Data for this exercise START

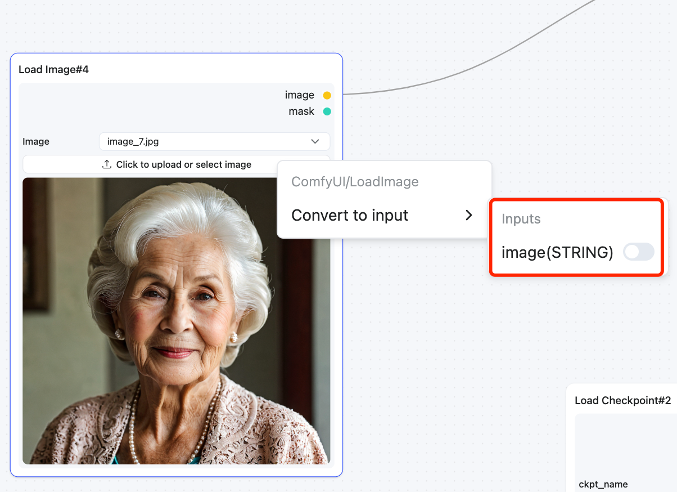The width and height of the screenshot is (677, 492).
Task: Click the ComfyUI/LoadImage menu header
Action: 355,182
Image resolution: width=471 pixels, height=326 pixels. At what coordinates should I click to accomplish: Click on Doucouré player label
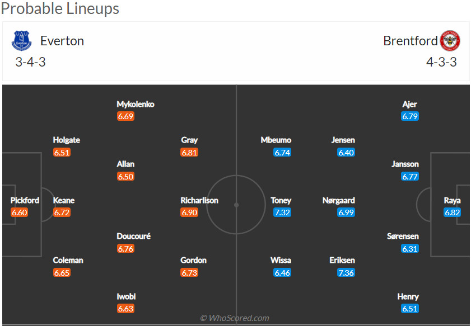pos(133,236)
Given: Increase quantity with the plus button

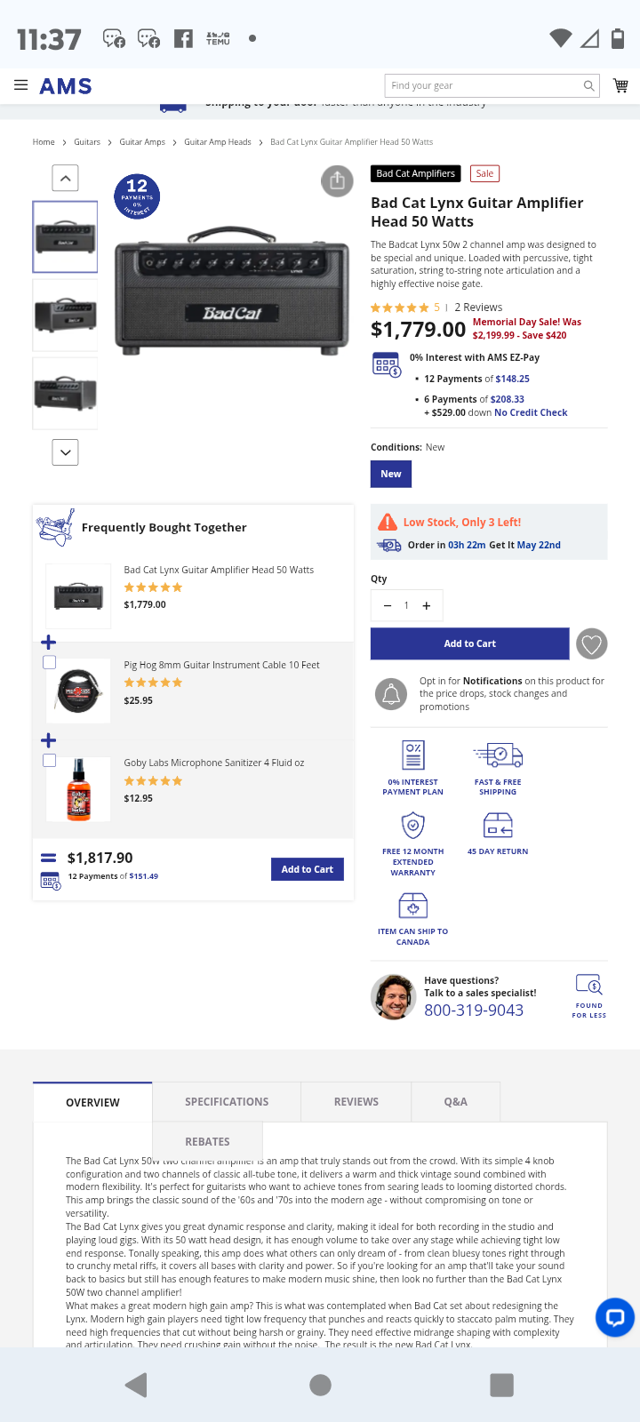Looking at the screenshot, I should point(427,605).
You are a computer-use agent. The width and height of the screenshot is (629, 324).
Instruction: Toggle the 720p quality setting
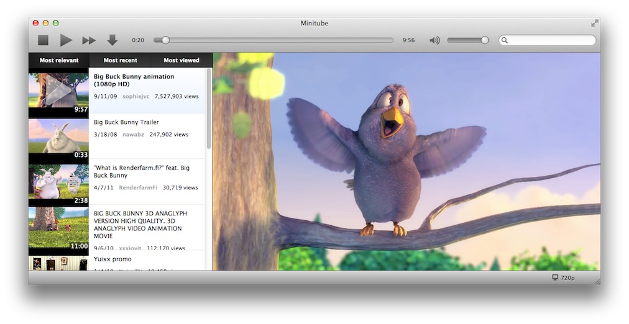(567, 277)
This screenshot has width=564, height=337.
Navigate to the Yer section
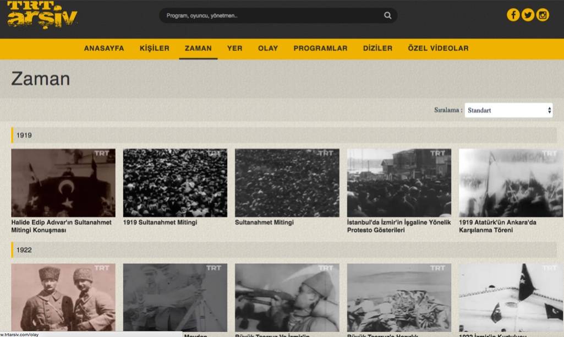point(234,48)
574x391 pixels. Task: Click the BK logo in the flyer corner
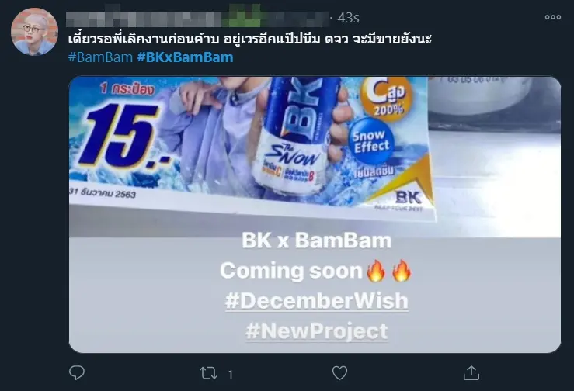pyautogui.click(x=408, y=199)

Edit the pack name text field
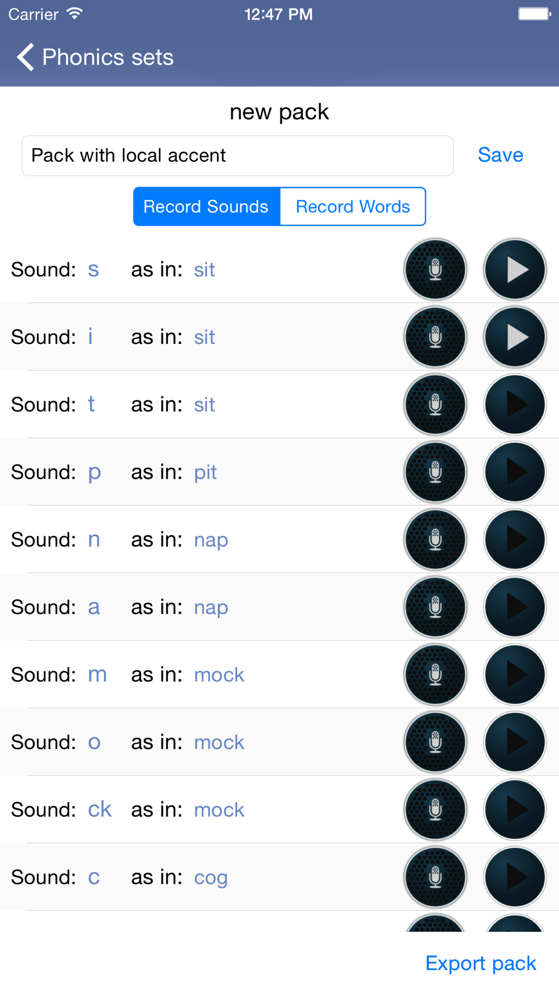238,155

Data for this exercise END

Work instruction -> Copy out only the lines beginning at the line with "Instruction: Toggle the 720p quality setting" and ending at the last line of the entries. Keep them exact; drop pictures.

Response for this exercise ->
Instruction: Toggle the 720p quality setting
(567, 277)
This screenshot has width=564, height=337.
Navigate to the Yer section
point(234,48)
574x391 pixels. Task: Click the BK logo in the flyer corner
pyautogui.click(x=408, y=199)

Edit the pack name text field
238,155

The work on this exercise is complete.